Воспоминания — страница 89 из 93

Заяц не мог никогда прыгнуть на стул, кушетку, постель. И когда я ложился спать, заяц садился около, вставая на задние лапы, но прыгнуть ко мне не мог никогда. И приходилось его брать к себе за длинные уши. Я клал его на постель. Он очень любил спать со мной, плотно ко мне прижимался в ногах, протягивался и спал. Но уши его ходили во все стороны, и во сне он все слушал.

* * *

Как-то раз заяц разбудил меня. Он бил меня передними лапками по ногам. Я увидел, что заяц сидит, оробев, вытянув голову, и уши его прямо поднялись над головой.
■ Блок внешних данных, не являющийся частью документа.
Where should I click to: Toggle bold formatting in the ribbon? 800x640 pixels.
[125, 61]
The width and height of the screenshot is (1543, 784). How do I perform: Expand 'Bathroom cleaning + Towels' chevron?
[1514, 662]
Была зима. Я проснулся. Было четыре часа ночи.

Заяц был в отчаянном волнении. Он весь распластался и прятался, желая подлезть мне под спину. Потом соскочил на пол, сидел и слушал, потом бросился под комод, а задние лапы остались снаружи. Я встал и вытащил его за ноги из-под комода. Заяц отчаянно заплакал, закричал, как ребенок.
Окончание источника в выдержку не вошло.